Let’s fit the same model as in Section 7.9 with Stan using the rstan package. If you have not already, you will need to install the rstan package. This package depends on a number of other packages which should install automatically when you install rstan.

First we write the model. We could write this to a file (recommended), but for this example, we write as a character object. Though the syntax is different from the JAGS code, it has many similarities. Note that Stan does not allow missing values in the data, thus we need to pass in only the non-missing values along with the row and column indices of those values. The latter is so we can match them to the appropriate state (\(x\)) values.

scode <- "
data {
  int<lower=0> TT; // length of ts
  int<lower=0> N; // num of ts; rows of y
  int<lower=0> n_pos; // number of non-NA values in y
  int<lower=0> col_indx_pos[n_pos]; // col index of non-NA vals
  int<lower=0> row_indx_pos[n_pos]; // row index of non-NA vals
  vector[n_pos] y;
}
parameters {
  vector[N] x0; // initial states
  real u;
  vector[N] pro_dev[TT]; // refed as pro_dev[TT,N]
  real<lower=0> sd_q;
  real<lower=0> sd_r[N]; // obs variances are different
}
transformed parameters {
  vector[N] x[TT]; // refed as x[TT,N]
  for(i in 1:N){
    x[1,i] = x0[i] + u + pro_dev[1,i];
    for(t in 2:TT) {
      x[t,i] = x[t-1,i] + u + pro_dev[t,i];
    }
  }
}
model {
  sd_q ~ cauchy(0,5);
  for(i in 1:N){
    x0[i] ~ normal(y[i],10); // assume no missing y[1]
    sd_r[i] ~ cauchy(0,5);
    for(t in 1:TT){
    pro_dev[t,i] ~ normal(0, sd_q);
    }
  }
  u ~ normal(0,2);
  for(i in 1:n_pos){
    y[i] ~ normal(x[col_indx_pos[i], row_indx_pos[i]], sd_r[row_indx_pos[i]]);
  }
}
generated quantities {
  vector[n_pos] log_lik;
  for (n in 1:n_pos) log_lik[n] = normal_lpdf(y[n] | x[col_indx_pos[n], row_indx_pos[n]], sd_r[row_indx_pos[n]]);
}
"

Then we call stan() and pass in the data, names of parameter we wish to have returned, and information on number of chains, samples (iter), and thinning. The output is verbose (hidden here) and may have some warnings.

ypos <- Y[!is.na(Y)]
n_pos <- length(ypos)  # number on non-NA ys
indx_pos <- which(!is.na(Y), arr.ind = TRUE)  # index on the non-NAs
col_indx_pos <- as.vector(indx_pos[, "col"])
row_indx_pos <- as.vector(indx_pos[, "row"])
mod <- rstan::stan(model_code = scode, data = list(y = ypos, 
    TT = ncol(Y), N = nrow(Y), n_pos = n_pos, col_indx_pos = col_indx_pos, 
    row_indx_pos = row_indx_pos), pars = c("sd_q", "x", "sd_r", 
    "u", "x0"), chains = 3, iter = 1000, thin = 1)

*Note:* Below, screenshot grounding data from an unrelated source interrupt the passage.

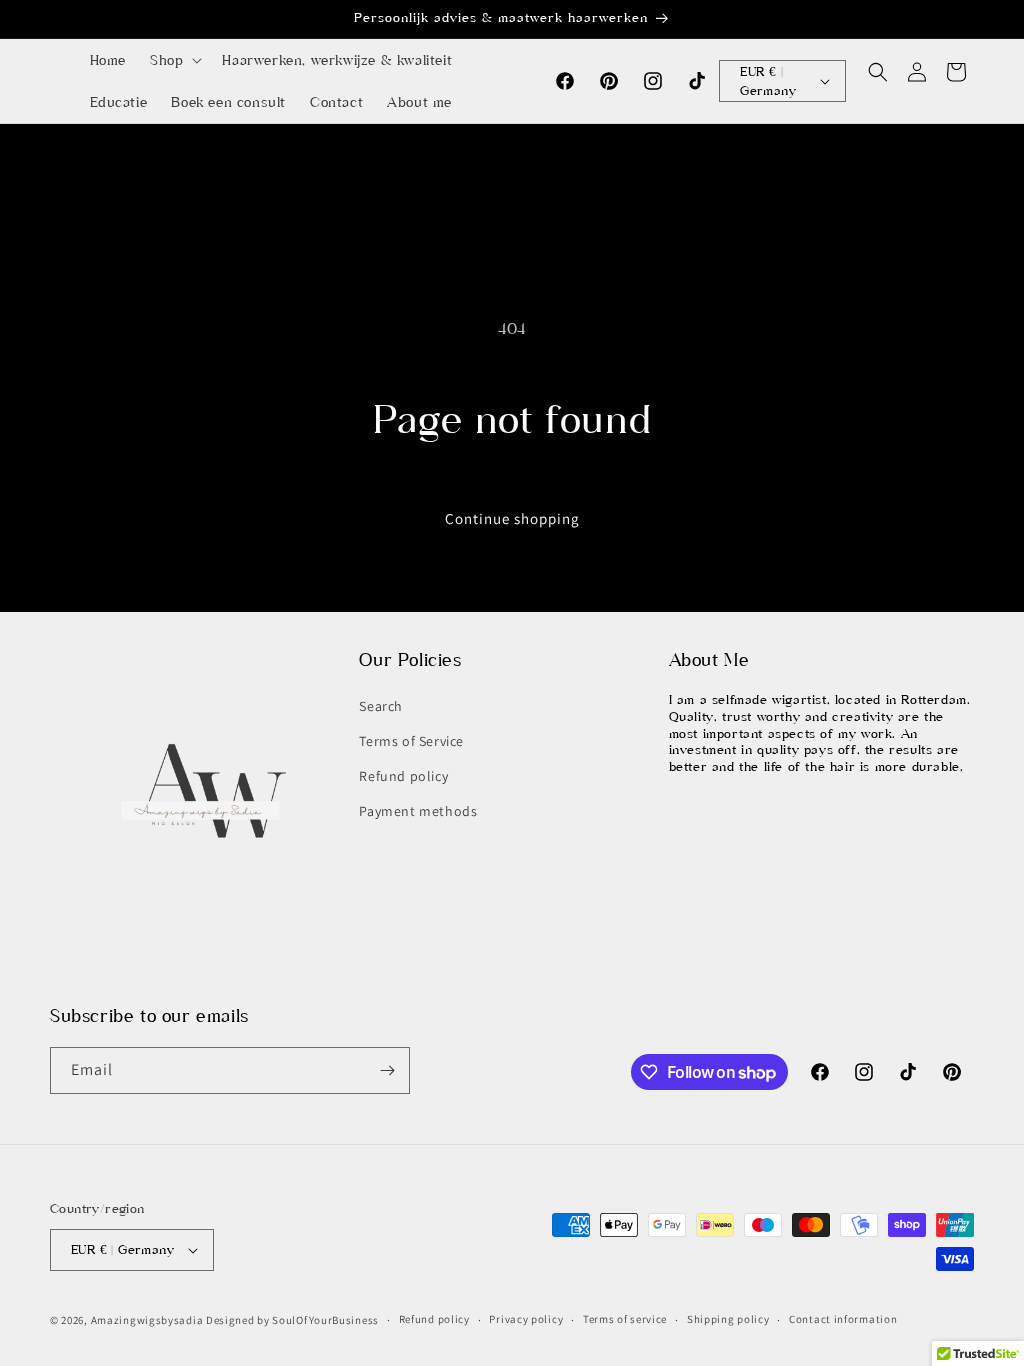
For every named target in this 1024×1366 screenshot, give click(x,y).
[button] (174, 60)
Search (381, 706)
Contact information (843, 1319)
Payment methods (418, 811)
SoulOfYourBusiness (325, 1320)
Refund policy (403, 776)
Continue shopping (512, 518)
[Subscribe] (387, 1070)
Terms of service (625, 1319)
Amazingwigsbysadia (147, 1320)
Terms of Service (411, 741)
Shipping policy (728, 1319)
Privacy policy (526, 1319)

We use extract() to extract the parameters from the fitted model and then the means and 95% credible intervals.

pars <- rstan::extract(mod)
means <- apply(pars$x, c(2, 3), mean)
upperCI <- apply(pars$x, c(2, 3), quantile, 0.975)
lowerCI <- apply(pars$x, c(2, 3), quantile, 0.025)
colnames(means) <- colnames(upperCI) <- colnames(lowerCI) <- rownames(Y)
No id variables; using all as measure variables
No id variables; using all as measure variables
No id variables; using all as measure variables
Estimated level and 95 percent credible intervals.

Figure 7.7: Estimated level and 95 percent credible intervals.